This side dish makes a lovely addition to chicken or meat. It hails from Lakewood, NJ, from my sister-in-law Chaya S.E. It’s easy to put together and freezes well. What more can you ask for?!
String Bean Side Dish
- Cook & Prep: 1 h
- Serving: 12
Prepare String Beans
Preheat the oven to 350 degrees Fahrenheit (180 degrees Celsius).
Heat the oil in a frying pan, over a medium-high flame.
Add the onion, garlic, and mushrooms and sauté until they are soft.
Pour the frozen string beans into a 9x13-inch pan.
Add the corn and pepper and the sautéed vegetables.
Add the soup powder and enough paprika to give a nice color and mix it all well.
Bake, uncovered, for 45 minutes.
If while baking, the veggies are beginning to look dried out, cover for the remainder of the time.

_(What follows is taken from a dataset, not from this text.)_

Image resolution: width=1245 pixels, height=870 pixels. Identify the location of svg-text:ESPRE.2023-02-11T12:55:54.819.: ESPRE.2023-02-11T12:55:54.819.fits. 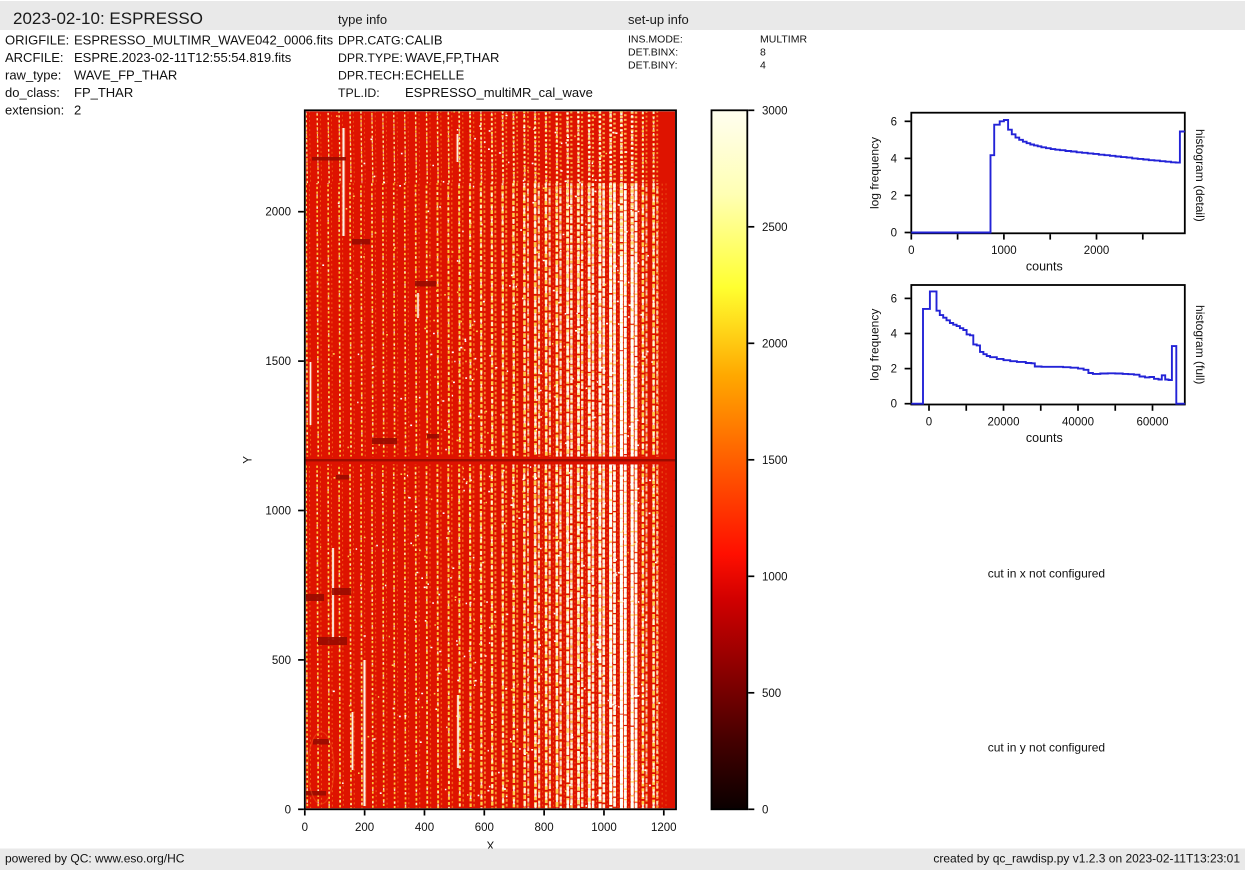
(183, 58).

Serve warm, garnished with almonds.
If you don’t want to use soup powder, even without MSG, season with salt and pepper. Also, if you prefer, you can sprinkle generously with garlic powder instead of the fresh garlic. This freezes well. It’s best warmed up tightly covered.
This is one of those recipes for which you can change the proportions of the veggies. When I taught cooking, I told the students that most recipes are not a Torah, l’havdil, and if you want to alter the recipe to suit your needs, that’s just fine. Same here — if you want more peppers and less string beans, by all means do so.